El problema es que estos cambios requieren que Google admita que perdió el liderazgo. Y en 2026, Sundar Pichai sigue afirmando en earnings calls que "Google lidera la revolución de IA". Esa desconexión entre narrativa externa y realidad interna acelera el éxodo de talento.
Anthropic y OpenAI ya no miran atrás
Mientras DeepMind intenta recuperar terreno, OpenAI y Anthropic redefinen el juego. OpenAI lanzó GPT-4.5 Turbo con ejecución de código Python dentro del modelo sin llamadas externas a APIs. Anthropic lanzó Claude 3.7 Opus con contexto de 500K tokens estable, algo que Gemini prometió pero nunca entregó totalmente en producción.
xAI, la startup de Musk, construyó Grok-3 entrenando con tweets en tiempo real. Es el único modelo que puede razonar sobre eventos recientes. Esa ventaja informacional es brutal para aplicaciones de trading algorítmico y análisis de sentimiento en finanzas. DeepMind no tiene acceso a datos sociales en tiempo real de esa magnitud.

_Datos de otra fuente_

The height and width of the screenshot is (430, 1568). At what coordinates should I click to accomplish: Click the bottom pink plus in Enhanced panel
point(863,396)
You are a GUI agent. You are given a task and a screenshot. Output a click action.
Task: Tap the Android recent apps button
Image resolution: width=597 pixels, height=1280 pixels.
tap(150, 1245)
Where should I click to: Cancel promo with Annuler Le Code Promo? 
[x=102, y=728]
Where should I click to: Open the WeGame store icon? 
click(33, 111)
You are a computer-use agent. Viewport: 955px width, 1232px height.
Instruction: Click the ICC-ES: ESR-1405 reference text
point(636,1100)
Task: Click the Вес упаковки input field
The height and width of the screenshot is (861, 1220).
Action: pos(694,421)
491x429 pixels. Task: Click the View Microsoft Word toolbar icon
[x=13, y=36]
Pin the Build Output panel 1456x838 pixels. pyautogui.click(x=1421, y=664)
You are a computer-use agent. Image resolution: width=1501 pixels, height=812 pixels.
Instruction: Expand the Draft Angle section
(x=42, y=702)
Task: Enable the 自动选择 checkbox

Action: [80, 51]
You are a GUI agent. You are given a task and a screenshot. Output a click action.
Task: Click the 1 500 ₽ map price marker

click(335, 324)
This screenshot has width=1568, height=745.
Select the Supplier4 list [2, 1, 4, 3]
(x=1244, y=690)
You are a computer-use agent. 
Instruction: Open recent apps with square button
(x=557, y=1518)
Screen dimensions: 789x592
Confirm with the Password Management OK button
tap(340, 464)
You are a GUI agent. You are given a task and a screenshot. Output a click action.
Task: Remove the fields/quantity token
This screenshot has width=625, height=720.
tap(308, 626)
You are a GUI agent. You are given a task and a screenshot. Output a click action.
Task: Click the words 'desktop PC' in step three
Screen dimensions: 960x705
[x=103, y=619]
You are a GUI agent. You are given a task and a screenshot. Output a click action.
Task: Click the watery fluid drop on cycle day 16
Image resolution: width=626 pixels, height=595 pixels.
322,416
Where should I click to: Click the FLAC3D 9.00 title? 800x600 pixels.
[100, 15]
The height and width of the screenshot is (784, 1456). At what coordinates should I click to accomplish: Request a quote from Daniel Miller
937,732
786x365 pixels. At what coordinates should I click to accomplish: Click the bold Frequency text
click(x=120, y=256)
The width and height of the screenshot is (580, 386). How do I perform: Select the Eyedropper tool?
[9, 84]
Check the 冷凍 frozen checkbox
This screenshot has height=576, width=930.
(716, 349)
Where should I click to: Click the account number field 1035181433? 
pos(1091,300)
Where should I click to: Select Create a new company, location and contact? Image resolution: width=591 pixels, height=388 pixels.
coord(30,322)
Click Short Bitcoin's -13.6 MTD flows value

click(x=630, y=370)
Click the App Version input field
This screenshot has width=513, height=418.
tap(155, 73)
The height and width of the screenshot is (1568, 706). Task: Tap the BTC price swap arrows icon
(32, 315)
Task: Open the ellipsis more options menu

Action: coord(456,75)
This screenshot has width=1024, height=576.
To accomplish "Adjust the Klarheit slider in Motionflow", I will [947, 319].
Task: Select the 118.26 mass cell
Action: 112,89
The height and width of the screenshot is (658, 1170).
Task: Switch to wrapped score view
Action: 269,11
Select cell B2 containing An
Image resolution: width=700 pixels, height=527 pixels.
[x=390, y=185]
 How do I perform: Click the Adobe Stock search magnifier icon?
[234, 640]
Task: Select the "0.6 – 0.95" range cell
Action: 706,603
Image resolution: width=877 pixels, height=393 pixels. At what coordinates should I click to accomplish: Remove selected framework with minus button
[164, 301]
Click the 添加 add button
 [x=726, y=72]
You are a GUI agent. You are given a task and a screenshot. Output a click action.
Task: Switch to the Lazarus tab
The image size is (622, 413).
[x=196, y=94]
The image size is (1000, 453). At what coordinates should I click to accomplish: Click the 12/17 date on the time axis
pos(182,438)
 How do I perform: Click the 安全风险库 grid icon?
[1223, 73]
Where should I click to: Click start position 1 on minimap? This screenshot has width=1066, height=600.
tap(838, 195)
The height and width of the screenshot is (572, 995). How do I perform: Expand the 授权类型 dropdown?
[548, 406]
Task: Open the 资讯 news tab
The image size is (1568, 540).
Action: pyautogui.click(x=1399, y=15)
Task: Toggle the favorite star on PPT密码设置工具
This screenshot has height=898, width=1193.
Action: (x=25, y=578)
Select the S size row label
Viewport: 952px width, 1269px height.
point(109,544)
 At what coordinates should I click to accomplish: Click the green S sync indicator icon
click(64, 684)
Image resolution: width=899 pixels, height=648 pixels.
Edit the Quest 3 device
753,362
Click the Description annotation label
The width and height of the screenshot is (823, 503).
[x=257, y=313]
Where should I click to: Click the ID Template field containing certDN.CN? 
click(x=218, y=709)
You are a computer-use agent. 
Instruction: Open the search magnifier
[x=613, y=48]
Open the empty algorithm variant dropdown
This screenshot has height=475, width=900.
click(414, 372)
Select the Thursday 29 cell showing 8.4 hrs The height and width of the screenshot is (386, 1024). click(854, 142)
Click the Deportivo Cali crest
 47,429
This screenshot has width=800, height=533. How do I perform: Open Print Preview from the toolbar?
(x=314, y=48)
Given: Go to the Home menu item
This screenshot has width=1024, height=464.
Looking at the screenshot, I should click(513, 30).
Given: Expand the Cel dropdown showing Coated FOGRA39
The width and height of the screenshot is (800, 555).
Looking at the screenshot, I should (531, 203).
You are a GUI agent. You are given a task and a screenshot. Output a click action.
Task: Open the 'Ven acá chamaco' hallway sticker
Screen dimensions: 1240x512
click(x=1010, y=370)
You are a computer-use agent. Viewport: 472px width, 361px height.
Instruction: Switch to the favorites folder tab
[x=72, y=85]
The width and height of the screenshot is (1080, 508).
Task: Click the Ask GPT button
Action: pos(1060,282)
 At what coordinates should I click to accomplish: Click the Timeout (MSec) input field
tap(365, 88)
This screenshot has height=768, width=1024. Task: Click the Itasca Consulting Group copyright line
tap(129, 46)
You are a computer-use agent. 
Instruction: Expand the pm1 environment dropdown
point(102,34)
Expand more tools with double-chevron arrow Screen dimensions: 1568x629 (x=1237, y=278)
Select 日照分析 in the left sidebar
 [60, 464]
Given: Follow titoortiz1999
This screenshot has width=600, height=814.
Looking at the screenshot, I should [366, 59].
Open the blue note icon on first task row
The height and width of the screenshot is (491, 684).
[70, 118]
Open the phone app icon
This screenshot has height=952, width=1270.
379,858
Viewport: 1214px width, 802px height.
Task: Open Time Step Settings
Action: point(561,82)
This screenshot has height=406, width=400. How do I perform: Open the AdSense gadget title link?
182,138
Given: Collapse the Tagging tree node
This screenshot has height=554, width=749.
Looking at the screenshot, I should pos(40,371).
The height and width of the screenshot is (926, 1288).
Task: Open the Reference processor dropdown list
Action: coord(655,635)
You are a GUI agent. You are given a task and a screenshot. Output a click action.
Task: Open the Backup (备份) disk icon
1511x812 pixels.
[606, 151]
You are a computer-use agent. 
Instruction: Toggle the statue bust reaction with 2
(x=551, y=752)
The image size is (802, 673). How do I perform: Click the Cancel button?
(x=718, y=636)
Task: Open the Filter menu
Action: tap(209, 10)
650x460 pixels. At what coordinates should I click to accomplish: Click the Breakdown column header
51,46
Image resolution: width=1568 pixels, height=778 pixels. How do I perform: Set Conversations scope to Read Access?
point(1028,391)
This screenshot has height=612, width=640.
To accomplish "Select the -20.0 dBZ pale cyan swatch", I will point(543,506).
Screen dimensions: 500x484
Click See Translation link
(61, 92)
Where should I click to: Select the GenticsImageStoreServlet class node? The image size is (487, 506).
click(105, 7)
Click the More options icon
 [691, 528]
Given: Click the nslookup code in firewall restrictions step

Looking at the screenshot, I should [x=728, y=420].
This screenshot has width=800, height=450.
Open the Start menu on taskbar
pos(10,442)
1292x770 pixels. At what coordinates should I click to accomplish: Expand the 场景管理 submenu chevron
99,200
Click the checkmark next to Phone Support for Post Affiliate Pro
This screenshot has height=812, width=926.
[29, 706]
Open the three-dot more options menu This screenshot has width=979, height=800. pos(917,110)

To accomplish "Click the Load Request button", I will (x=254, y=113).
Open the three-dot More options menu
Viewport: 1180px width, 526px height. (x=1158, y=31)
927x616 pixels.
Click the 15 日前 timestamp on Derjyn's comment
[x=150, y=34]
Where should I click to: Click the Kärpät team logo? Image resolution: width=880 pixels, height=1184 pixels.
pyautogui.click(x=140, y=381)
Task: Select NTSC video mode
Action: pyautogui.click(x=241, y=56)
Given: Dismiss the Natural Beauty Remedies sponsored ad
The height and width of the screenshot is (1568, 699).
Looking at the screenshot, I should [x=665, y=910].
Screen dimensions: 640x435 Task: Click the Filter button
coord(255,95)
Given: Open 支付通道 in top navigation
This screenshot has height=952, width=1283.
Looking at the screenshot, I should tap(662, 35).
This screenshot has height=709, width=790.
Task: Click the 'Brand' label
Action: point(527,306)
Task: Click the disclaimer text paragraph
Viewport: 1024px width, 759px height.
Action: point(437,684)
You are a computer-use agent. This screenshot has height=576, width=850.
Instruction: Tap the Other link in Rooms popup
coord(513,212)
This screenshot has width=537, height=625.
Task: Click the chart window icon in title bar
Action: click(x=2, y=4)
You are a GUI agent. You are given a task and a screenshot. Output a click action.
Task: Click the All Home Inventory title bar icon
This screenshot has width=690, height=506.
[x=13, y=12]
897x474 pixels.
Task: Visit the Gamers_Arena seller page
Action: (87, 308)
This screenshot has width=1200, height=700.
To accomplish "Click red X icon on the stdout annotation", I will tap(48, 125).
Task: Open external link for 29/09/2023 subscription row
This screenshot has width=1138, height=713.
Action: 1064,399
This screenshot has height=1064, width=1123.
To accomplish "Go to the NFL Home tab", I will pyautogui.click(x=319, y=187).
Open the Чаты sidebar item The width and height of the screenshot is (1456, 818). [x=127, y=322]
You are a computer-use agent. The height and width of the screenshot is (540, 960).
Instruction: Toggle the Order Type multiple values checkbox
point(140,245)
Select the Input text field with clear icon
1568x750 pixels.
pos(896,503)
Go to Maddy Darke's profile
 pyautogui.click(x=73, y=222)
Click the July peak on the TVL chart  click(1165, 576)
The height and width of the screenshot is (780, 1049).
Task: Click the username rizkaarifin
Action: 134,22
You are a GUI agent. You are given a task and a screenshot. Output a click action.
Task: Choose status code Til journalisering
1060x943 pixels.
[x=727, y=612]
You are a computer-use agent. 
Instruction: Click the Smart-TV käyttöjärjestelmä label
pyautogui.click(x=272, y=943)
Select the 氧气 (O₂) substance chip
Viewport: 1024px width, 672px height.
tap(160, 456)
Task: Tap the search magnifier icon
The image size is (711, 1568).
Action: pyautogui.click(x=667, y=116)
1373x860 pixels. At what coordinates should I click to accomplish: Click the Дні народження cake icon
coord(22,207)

La batalla ya no es sobre el modelo más grande o el artículo más citado. Es sobre quién controla los loops de feedback en producción. OpenAI aprende de millones de usuarios de ChatGPT cada día. Anthropic aprende de deployments enterprise en legal tech y health tech. xAI aprende de la actividad de X. DeepMind aprende de datasets estáticos y experimentos internos. Esa diferencia en velocidad de aprendizaje es insalvable solo con arquitectura.
Conclusión: el final de una era
DeepMind cambió el mundo. AlphaGo demostró que las máquinas podían superar la intuición humana en dominios complejos. AlphaFold aceleró la investigación biomédica una década. Transformer sentó las bases de lo que usamos hoy en LLMs. Pero en 2026, liderar en IA ya no es publicar el paper más elegante. Es retener al mejor talento, lanzar modelos regularmente, y ganar en producción.
Google tiene los recursos para recuperar el liderazgo. Tiene la infraestructura. Tiene los datos. Pero no tiene la cultura ni la velocidad. Y en IA, la velocidad lo es todo. Mientras DeepMind espera seis meses para aprobar un experimento, Anthropic ya lanzó tres versiones nuevas. Mientras discuten en comités, OpenAI ya tiene feedback de 200 millones de usuarios.
La pregunta no es si DeepMind puede seguir haciendo ciencia de frontera. La pregunta es si eso importa cuando nadie usa tus modelos en producción.
¿Crees que DeepMind puede recuperar el liderazgo en 2026, o el éxodo de talento ya selló su destino como laboratorio de investigación académica dentro de Google?